Ängste, Zukunftssorgen, die Furcht vor dem Abstieg - was ist das? Von Tristesse in Deutschland, einer gedrückten Stimmung, die wie Mehltau auf dem Land liege, berichten das Fernsehen und die Zeitungen. In den Unternehmen, genauer gesagt in den Führungsetagen, kommen diese Botschaften an wie Signale aus einer fremden, dunklen Welt. Hier an der Spitze der Wirtschaft zweifelt niemand an der Zukunft, hier glaubt niemand ans Ende der goldenen Zeiten. Warum auch, wenn Milliardengewinne fließen wie niemals zuvor? "Wohin mit dem ganzen Geld?" - so gibt "Der Spiegel" die Sorgen der Topmanager wider. Während Siemens, BASF, BMW und Co. ihren Arbeitnehmern Zugeständnis um Zugeständnis abringen, streichen sie einen Rekordgewinn nach dem anderen ein. Von der Konjunkturflaute im Heimatland und den Nöten der Menschen haben sie sich abgekoppelt.
Niemals liefen die Geschäfte für die Unternehmen besser, konstatiert die britische Wirtschaftszeitung "The Economist". Das gilt rund um den Globus, nicht nur in Deutschland. Das neue Wirtschaftswunder bringt glänzende Bilanzen, Billiardenüberschüsse und noch prächtigere Zukunftsaussichten. Einerseits. Andererseits werden die Verhältnisse für die große Mehrheit der Bevölkerung immer rauer. Die Beschäftigten in Europa und Nordamerika, also jene im wohlhabenden und geordneten, gepflegten Teil der Erde, zählen traditionell zu den Gewinnern des globalen Handels. Das aber könnte sich geändert haben, seit die Globalisierung eine neue Stufe erreicht hat. Selbst Beschäftigte mit guter Ausbildung, die mit Häuschen und Familienwagen, müssen um ihren Lebensstandard bangen. Nicht nur bei VW und Siemens üben sich die Kollegen in Verzicht, auch die großen US-Konzerne drücken auf die "Besitzstände" mit dem Hinweis, die Produktion jederzeit verlagern zu können.
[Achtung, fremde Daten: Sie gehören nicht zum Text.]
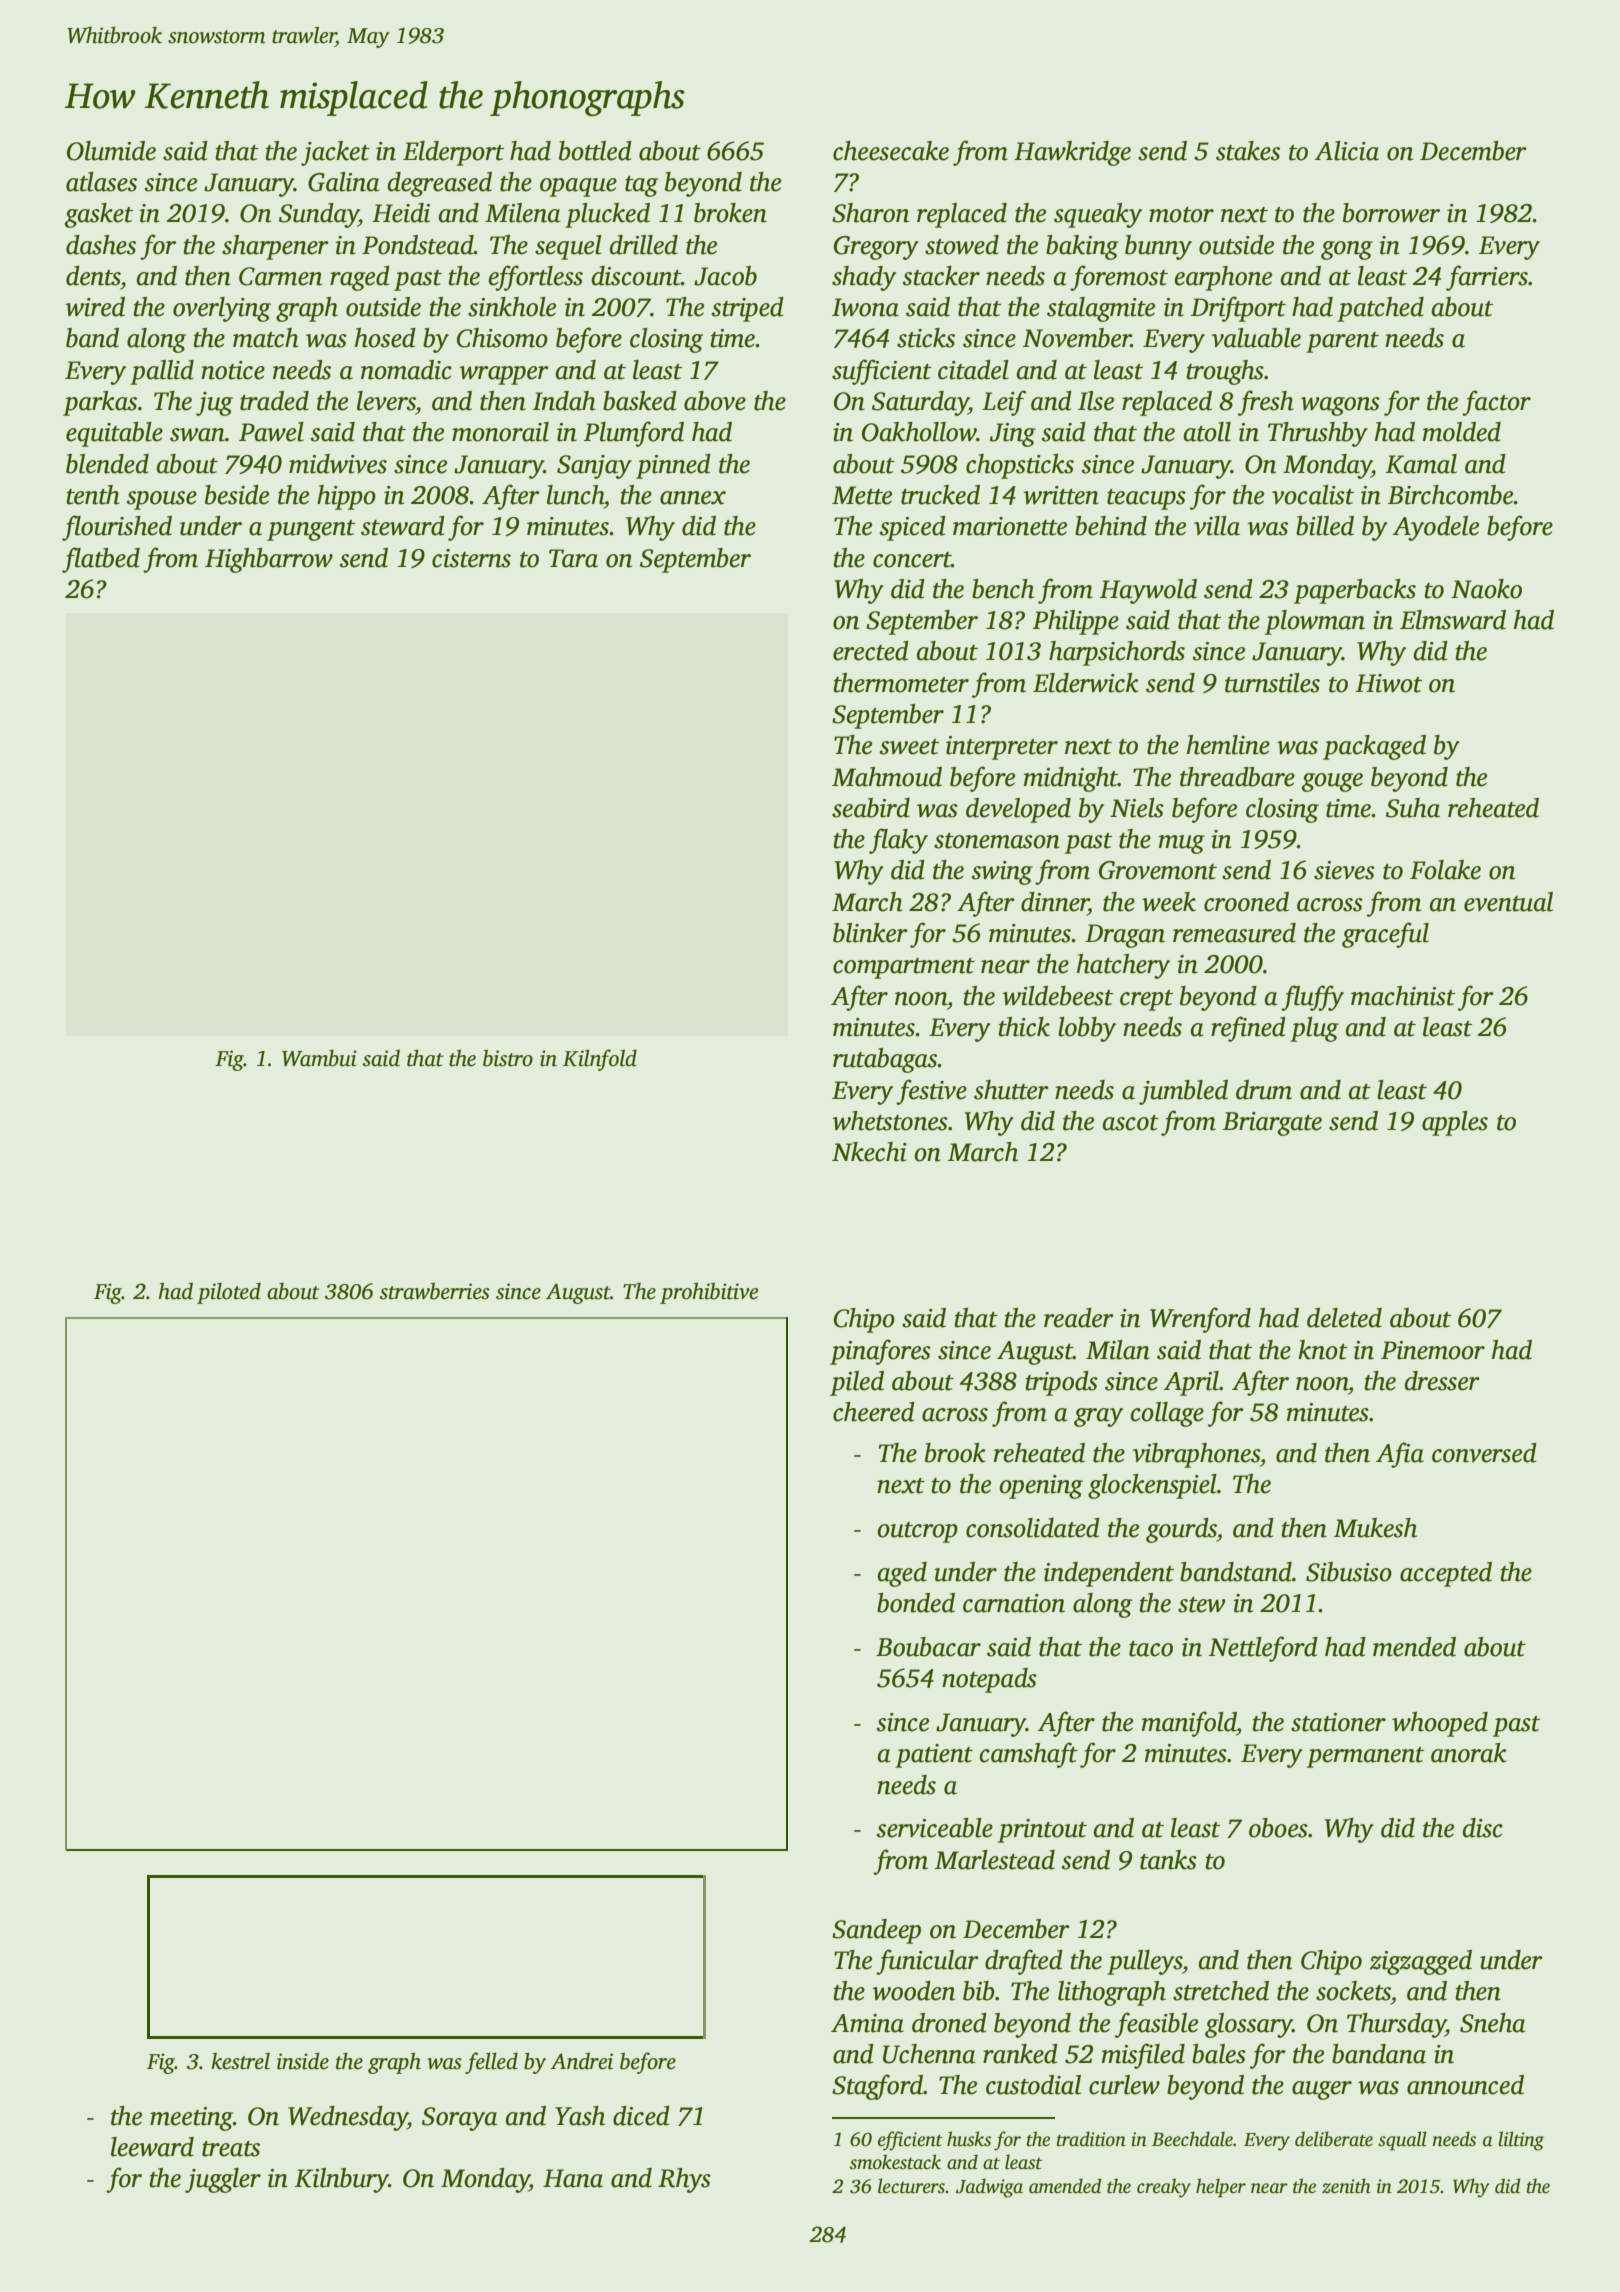 The width and height of the image is (1620, 2292). What do you see at coordinates (573, 2178) in the image?
I see `Hana` at bounding box center [573, 2178].
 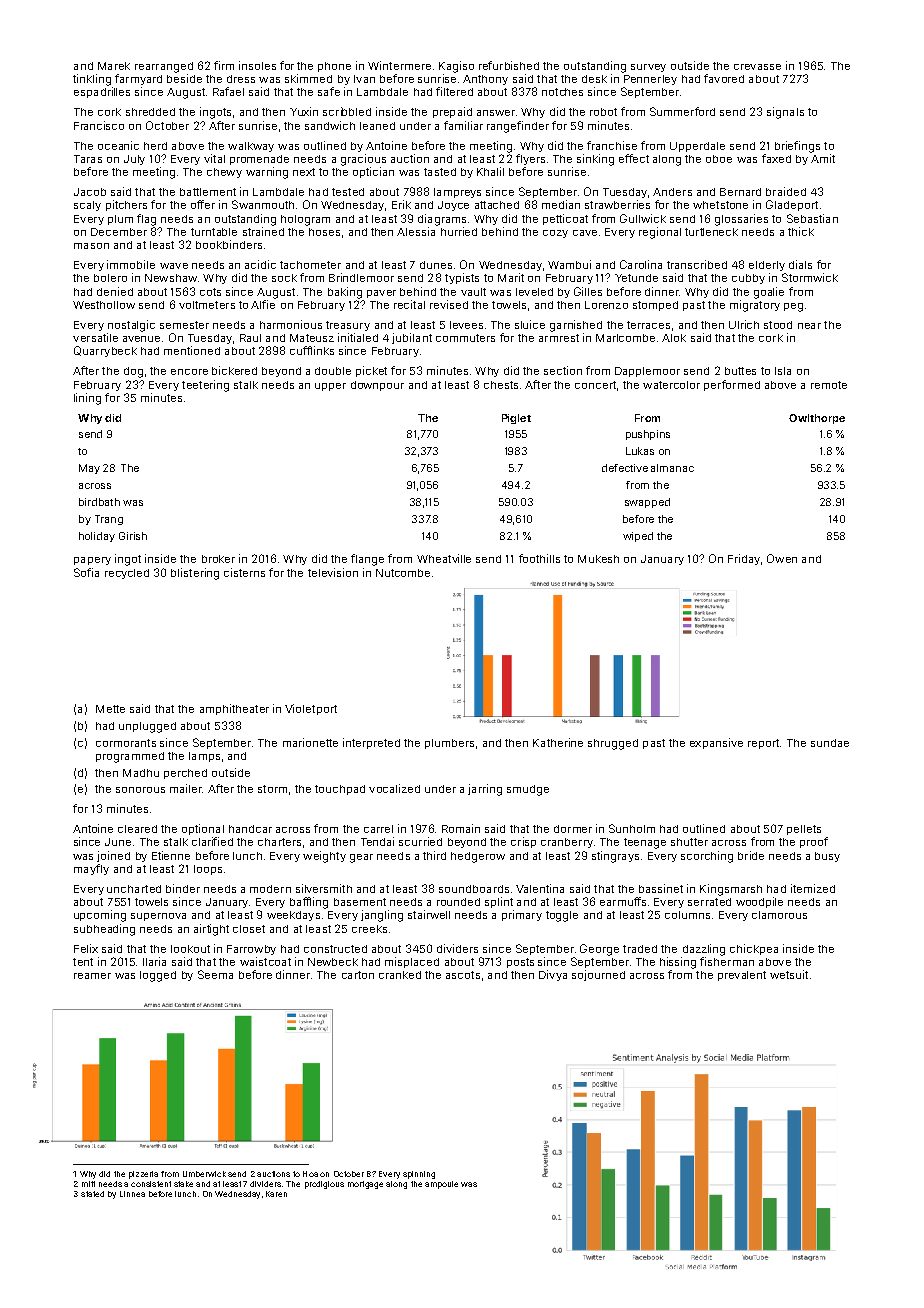 I want to click on downpour, so click(x=377, y=386).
Die Wirtschaftswissenschaft tut sich schwer mit Erklärungen. Aufgerüttelt hat die Zunft der 90-jährige Nobelpreisträger und Nestor Paul Samuelson, indem er das Urvertrauen in das freie Spiel der Kräfte in Zweifel stellte. Laut Samuelson kann die Globalisierung Situationen schaffen, in denen der Glaubensgrundsatz vom stets segenreichen Freihandel seine Gültigkeit verliert. Wenn etwa die Billigarbeiter in Asien statt Spielzeug und Textilien Autos und Maschinen herstellen, geraten die Löhne in Wolfsburg, Sindelfingen und Detroit unter Druck. Tatsächlich konkurrieren China, Indien und erst recht Korea längst nicht mehr allein mit exotischen Spezialitäten und Billigstprodukten. Sie nähern ihre Wirtschaftsstrukturen denen in Europa oder den USA an. Sie dringen in die Reviere der Platzhirsche ein, so dass deren Weidegründe eng werden.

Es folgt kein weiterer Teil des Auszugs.